- AIM OF THE EXERCISE
Copy, without a single change, each line from the one that holds "Task: Enable the Bật SSH toggle switch" to the bottom of the entries below, and drop any pictures.

(Beginning of DATASET RECORDS)

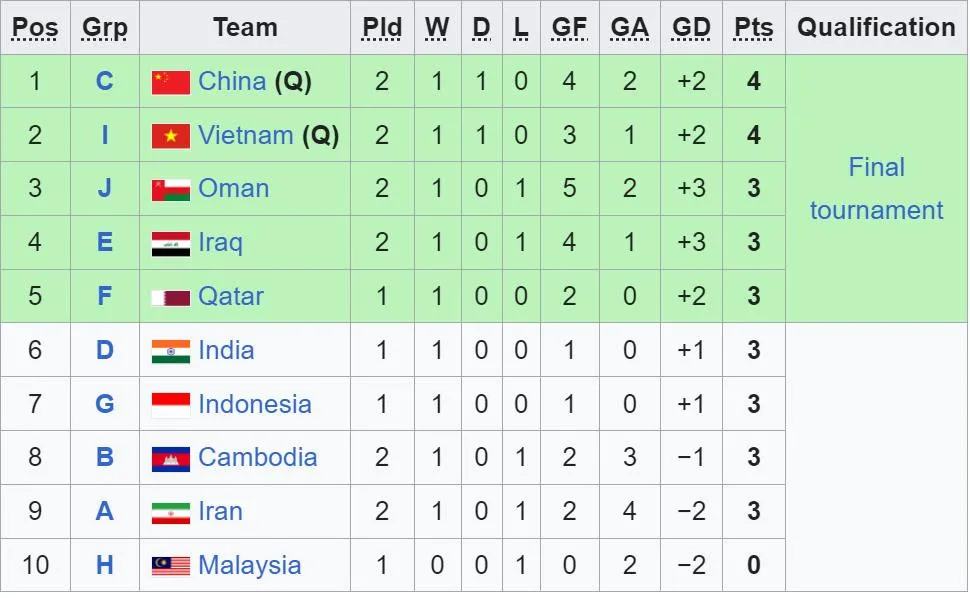Click the Malaysia flag icon
Image resolution: width=970 pixels, height=598 pixels.
coord(170,566)
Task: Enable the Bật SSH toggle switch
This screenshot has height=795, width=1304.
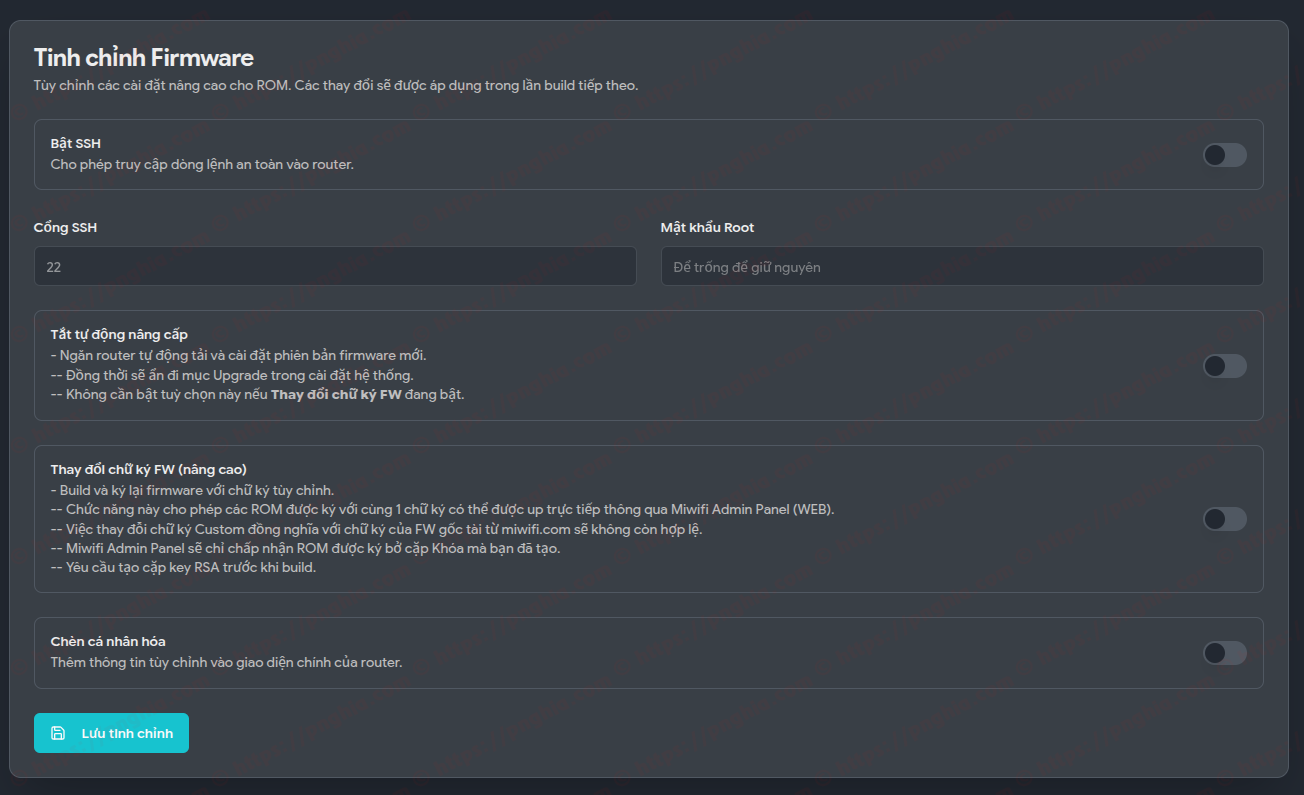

(End of DATASET RECORDS)

- TASK RESPONSE
Task: Enable the Bật SSH toggle switch
This screenshot has height=795, width=1304.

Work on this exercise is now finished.